John Marston steps out over the Mexican town of Escalera.
Sound and Music:
I know I've said everything is near-perfection so far in the game... and the audio is no exception. The first time I shot my revolver was the first time it felt like I actually shot a revolver in a video game before. I was very surprised at the crack and echo of my first gunshot in RDR... everything feels so real. Train's engines pump as realistically as they would in real life. The roar of a bear running at you full speed is reflected expertly from the real world. Let's just hope that getting mauled by that bear has less repercussions in RDR than it does in real life.

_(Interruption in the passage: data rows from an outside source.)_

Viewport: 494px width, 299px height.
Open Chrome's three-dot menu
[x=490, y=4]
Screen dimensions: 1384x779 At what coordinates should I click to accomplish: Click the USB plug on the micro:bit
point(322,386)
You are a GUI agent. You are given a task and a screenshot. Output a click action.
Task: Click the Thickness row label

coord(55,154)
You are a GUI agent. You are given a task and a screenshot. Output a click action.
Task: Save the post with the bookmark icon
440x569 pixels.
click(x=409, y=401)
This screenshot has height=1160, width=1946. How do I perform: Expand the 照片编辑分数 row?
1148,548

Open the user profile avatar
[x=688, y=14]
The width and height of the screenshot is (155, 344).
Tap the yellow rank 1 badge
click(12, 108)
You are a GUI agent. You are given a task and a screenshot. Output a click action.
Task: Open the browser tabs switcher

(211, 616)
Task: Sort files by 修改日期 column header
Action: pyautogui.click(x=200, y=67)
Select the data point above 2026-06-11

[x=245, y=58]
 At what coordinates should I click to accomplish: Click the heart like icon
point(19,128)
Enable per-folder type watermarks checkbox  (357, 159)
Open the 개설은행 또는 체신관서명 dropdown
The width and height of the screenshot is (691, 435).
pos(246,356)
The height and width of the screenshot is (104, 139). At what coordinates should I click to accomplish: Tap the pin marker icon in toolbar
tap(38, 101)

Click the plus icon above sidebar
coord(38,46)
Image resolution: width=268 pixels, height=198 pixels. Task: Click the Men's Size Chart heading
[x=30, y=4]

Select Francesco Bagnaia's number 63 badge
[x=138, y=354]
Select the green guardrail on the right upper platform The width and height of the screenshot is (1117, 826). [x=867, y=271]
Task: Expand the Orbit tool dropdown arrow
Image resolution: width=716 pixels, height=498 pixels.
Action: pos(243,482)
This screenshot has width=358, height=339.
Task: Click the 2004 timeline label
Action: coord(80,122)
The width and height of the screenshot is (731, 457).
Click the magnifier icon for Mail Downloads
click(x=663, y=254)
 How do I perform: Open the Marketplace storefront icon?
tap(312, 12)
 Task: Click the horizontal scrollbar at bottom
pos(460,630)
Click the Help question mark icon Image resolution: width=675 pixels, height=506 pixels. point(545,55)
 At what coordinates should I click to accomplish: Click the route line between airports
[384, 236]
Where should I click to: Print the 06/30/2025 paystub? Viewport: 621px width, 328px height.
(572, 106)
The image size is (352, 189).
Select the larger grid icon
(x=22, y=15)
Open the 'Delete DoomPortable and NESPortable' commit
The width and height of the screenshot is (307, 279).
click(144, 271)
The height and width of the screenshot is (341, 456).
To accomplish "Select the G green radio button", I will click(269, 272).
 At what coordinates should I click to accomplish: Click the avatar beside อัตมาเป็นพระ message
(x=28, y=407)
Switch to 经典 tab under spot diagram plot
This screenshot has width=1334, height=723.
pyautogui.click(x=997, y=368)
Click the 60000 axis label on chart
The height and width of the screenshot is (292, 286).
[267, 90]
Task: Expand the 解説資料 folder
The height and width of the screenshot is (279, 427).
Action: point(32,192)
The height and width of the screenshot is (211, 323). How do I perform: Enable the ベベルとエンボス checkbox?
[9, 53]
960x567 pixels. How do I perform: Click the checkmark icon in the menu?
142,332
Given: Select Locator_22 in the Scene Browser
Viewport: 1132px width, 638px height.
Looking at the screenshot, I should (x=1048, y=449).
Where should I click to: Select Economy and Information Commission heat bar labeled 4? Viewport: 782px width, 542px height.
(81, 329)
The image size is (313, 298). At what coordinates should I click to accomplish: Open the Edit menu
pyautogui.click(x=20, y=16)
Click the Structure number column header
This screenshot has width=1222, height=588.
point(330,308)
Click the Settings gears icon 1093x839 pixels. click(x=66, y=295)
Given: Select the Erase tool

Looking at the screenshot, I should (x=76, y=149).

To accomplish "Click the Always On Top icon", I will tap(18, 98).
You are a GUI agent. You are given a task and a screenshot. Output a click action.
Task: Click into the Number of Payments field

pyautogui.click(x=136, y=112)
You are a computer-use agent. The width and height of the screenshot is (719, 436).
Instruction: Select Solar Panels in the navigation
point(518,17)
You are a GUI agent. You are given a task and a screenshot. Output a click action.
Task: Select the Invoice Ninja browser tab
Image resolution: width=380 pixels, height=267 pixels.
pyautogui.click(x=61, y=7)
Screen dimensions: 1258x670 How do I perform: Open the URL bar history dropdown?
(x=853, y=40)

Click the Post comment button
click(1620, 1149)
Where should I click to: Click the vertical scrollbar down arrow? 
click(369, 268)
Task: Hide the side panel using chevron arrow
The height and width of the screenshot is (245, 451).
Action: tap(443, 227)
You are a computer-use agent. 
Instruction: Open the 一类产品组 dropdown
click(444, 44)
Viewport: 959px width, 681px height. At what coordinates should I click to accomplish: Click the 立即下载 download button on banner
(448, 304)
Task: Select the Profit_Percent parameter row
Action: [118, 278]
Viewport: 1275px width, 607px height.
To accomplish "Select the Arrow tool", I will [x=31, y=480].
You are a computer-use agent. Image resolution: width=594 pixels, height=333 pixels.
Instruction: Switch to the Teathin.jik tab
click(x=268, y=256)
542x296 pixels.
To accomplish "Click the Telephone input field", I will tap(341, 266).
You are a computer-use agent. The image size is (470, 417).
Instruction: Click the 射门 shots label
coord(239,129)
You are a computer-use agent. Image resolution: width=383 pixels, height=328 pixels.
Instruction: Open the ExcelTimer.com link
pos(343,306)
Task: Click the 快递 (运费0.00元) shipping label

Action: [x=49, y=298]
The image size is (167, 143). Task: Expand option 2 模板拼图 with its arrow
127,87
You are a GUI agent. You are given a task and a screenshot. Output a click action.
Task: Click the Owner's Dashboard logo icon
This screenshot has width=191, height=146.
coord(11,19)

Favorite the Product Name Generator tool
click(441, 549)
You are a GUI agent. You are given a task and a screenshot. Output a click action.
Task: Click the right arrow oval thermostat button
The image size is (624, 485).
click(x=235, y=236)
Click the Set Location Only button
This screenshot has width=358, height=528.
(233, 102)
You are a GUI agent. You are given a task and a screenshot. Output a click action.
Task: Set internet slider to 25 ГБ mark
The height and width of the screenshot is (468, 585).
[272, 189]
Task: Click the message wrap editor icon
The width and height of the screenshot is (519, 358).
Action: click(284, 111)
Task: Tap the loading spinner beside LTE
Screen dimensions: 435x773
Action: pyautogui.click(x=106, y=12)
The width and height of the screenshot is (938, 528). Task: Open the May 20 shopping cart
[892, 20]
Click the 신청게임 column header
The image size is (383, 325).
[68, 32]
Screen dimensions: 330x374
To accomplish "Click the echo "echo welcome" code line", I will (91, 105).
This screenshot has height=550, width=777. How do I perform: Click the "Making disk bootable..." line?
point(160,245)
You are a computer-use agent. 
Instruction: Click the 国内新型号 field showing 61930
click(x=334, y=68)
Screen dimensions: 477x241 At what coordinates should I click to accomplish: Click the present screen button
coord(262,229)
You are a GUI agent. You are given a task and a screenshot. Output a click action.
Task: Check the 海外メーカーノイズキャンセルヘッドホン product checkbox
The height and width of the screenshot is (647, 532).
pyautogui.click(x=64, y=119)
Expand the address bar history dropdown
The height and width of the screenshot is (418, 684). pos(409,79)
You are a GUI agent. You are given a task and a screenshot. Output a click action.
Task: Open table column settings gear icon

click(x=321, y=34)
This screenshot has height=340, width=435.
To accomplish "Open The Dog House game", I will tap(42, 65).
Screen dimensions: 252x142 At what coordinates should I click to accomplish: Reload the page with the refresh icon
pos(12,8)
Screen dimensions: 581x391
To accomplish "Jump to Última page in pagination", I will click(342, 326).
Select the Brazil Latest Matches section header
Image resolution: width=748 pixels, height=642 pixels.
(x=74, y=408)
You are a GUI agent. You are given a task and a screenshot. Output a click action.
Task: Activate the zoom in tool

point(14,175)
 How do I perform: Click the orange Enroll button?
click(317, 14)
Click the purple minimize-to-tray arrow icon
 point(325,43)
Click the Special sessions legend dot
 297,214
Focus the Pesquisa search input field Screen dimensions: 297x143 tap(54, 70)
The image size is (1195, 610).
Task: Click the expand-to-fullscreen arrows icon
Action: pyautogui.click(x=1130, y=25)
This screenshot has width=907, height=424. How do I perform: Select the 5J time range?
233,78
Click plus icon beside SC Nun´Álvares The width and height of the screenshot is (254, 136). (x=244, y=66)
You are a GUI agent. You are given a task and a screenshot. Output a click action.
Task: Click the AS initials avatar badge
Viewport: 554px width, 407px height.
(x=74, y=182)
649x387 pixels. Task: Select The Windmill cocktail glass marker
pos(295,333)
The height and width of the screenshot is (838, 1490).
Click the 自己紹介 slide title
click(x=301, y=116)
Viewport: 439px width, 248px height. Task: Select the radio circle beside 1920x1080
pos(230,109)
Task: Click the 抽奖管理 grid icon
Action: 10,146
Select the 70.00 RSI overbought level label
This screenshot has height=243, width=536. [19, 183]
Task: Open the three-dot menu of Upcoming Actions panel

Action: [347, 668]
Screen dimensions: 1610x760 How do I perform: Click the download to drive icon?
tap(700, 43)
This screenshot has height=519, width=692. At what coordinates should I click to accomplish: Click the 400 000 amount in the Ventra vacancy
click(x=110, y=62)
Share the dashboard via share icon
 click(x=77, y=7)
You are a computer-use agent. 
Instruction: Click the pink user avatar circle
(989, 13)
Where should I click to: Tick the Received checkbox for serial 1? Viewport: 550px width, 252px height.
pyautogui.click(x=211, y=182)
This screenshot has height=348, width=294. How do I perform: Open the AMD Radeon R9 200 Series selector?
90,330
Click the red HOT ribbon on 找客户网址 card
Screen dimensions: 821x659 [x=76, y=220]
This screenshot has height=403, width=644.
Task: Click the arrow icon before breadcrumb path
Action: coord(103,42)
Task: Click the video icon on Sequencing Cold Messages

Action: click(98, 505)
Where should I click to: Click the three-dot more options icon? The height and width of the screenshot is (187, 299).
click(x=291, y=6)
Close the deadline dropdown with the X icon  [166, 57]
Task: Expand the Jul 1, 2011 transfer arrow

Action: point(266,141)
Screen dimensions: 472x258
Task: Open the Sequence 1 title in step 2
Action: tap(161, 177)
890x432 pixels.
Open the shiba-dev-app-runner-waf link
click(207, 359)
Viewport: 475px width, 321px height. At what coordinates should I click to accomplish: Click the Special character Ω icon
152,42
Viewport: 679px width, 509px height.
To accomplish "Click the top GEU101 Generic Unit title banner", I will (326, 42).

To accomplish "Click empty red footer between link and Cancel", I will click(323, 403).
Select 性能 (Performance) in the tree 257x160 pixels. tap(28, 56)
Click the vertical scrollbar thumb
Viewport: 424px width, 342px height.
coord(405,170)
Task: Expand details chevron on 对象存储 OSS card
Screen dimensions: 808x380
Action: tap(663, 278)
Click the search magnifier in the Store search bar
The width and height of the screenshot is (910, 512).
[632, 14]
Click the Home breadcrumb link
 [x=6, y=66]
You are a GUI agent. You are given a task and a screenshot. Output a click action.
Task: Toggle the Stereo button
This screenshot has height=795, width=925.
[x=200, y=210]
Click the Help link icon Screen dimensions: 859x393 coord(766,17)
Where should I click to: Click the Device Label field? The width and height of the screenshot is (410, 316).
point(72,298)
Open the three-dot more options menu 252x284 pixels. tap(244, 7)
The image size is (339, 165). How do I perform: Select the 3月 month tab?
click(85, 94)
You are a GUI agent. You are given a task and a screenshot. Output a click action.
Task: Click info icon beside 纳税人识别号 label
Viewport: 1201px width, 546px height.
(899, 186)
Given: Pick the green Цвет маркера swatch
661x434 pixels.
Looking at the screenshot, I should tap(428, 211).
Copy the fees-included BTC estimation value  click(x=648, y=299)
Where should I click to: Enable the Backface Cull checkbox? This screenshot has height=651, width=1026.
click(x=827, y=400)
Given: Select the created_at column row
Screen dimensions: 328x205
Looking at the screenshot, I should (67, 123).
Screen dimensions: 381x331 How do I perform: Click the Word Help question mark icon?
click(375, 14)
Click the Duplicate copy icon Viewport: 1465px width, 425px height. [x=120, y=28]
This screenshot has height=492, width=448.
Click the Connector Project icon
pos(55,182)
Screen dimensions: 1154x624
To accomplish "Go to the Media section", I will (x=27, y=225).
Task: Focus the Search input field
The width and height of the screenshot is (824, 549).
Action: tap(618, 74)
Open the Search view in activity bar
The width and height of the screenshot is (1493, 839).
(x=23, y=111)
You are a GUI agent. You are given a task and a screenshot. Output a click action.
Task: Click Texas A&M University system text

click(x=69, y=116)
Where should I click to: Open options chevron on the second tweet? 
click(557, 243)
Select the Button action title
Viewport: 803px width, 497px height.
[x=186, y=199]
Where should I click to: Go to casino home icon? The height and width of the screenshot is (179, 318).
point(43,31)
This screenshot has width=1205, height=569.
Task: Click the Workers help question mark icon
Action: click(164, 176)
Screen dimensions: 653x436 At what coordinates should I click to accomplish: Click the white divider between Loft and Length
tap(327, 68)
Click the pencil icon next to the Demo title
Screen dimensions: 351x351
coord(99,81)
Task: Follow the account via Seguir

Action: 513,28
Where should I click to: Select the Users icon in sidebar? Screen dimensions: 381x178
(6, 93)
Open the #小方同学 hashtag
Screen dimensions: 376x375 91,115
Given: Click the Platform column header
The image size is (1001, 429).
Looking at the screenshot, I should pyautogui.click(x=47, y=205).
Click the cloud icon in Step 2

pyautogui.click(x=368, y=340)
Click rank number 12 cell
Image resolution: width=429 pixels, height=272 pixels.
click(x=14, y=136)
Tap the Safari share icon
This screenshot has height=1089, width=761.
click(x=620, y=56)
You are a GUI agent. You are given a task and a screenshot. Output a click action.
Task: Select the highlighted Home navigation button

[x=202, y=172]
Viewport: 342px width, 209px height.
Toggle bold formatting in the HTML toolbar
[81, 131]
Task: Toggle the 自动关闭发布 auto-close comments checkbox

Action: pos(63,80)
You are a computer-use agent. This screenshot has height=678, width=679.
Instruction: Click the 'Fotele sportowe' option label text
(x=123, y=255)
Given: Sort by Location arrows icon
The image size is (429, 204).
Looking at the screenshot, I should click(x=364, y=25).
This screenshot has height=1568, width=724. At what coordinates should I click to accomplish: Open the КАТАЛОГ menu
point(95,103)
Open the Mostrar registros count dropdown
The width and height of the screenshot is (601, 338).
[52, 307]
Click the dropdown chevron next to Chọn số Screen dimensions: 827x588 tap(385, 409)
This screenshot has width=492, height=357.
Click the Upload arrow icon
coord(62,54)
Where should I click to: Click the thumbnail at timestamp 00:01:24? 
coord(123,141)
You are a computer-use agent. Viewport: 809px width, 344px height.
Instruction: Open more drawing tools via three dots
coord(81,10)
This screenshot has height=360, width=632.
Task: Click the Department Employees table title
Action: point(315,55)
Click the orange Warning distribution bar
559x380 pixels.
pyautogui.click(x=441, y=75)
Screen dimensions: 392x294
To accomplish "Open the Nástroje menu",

The in-game Soundtrack is also very well done, varying from mood-setting songs that could play at any moment while adventuring to songs that play during important story transitions (complete with vocals and guitar!) After this game, I wouldn't doubt Rockstar's ability to choose songs that greatly fit the tone of their games.
When you start the Multiplayer mode, you are instantly taken to a public free roam session with other random players online, free to explore the west. Except this isn't actually as nice as it might sound. All there is to do in Free Roam is kill and be killed by other players and do gang hideouts. That is it. It gets old quite quickly. The only fun game modes (in my opinion) are Gang Shootouts, which are like team death-matches. There are a few other "capture the flag"-type modes that some might like but I do not prefer them. Other than game modes, the posse system is nice as it keeps you and your friends together across game modes and ensures you're on the same team (for the most part). Leveling up is fun and there are a few prestiges if you get far enough.
If you like shooting games at all, I highly recommend you purchase Red Dead Redemption. The only reason you might not like this is if you (for some reason) hate the western look and everything to do with it. Very strong emphasis on the word "hate". Otherwise, this game deserves a 5 out of 5 in every manner possible.